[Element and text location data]
►

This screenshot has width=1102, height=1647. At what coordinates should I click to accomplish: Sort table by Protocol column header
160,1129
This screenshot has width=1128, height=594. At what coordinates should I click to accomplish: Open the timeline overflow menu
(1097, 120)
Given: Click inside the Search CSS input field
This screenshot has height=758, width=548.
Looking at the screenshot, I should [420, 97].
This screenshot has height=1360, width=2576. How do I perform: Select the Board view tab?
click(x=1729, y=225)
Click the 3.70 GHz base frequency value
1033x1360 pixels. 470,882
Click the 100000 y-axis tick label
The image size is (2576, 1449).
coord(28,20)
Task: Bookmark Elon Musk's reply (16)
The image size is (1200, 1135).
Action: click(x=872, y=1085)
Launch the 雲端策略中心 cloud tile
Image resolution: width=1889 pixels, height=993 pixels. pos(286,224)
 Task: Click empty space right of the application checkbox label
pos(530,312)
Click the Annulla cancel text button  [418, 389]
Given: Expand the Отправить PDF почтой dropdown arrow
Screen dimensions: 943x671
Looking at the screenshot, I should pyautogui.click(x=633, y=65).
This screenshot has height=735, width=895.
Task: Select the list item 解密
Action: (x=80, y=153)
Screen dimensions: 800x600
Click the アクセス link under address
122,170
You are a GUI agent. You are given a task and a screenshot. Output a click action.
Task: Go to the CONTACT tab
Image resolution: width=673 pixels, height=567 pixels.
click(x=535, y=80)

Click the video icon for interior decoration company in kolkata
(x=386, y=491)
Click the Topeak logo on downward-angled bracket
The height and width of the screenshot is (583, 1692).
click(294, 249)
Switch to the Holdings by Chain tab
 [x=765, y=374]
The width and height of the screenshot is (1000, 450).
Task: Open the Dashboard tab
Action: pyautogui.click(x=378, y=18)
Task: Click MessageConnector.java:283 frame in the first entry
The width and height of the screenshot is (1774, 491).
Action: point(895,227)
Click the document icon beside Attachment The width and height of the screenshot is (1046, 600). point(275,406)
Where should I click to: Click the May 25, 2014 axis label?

◄

Reproduce the records above verbatim, line for line, with nothing changed.

This screenshot has width=1102, height=1647. At what coordinates should I click to accomplish: Sort table by Protocol column header
160,1129
This screenshot has width=1128, height=594. At what coordinates should I click to accomplish: Open the timeline overflow menu
(1097, 120)
Given: Click inside the Search CSS input field
This screenshot has height=758, width=548.
Looking at the screenshot, I should [420, 97].
This screenshot has height=1360, width=2576. How do I perform: Select the Board view tab?
click(x=1729, y=225)
Click the 3.70 GHz base frequency value
1033x1360 pixels. 470,882
Click the 100000 y-axis tick label
The image size is (2576, 1449).
coord(28,20)
Task: Bookmark Elon Musk's reply (16)
The image size is (1200, 1135).
Action: click(x=872, y=1085)
Launch the 雲端策略中心 cloud tile
Image resolution: width=1889 pixels, height=993 pixels. pos(286,224)
 Task: Click empty space right of the application checkbox label
pos(530,312)
Click the Annulla cancel text button  [418, 389]
Given: Expand the Отправить PDF почтой dropdown arrow
Screen dimensions: 943x671
Looking at the screenshot, I should pyautogui.click(x=633, y=65).
This screenshot has height=735, width=895.
Task: Select the list item 解密
Action: (x=80, y=153)
Screen dimensions: 800x600
Click the アクセス link under address
122,170
You are a GUI agent. You are given a task and a screenshot. Output a click action.
Task: Go to the CONTACT tab
Image resolution: width=673 pixels, height=567 pixels.
click(x=535, y=80)

Click the video icon for interior decoration company in kolkata
(x=386, y=491)
Click the Topeak logo on downward-angled bracket
The height and width of the screenshot is (583, 1692).
click(294, 249)
Switch to the Holdings by Chain tab
 [x=765, y=374]
The width and height of the screenshot is (1000, 450).
Task: Open the Dashboard tab
Action: pyautogui.click(x=378, y=18)
Task: Click MessageConnector.java:283 frame in the first entry
The width and height of the screenshot is (1774, 491).
Action: point(895,227)
Click the document icon beside Attachment The width and height of the screenshot is (1046, 600). point(275,406)
Where should I click to: Click the May 25, 2014 axis label?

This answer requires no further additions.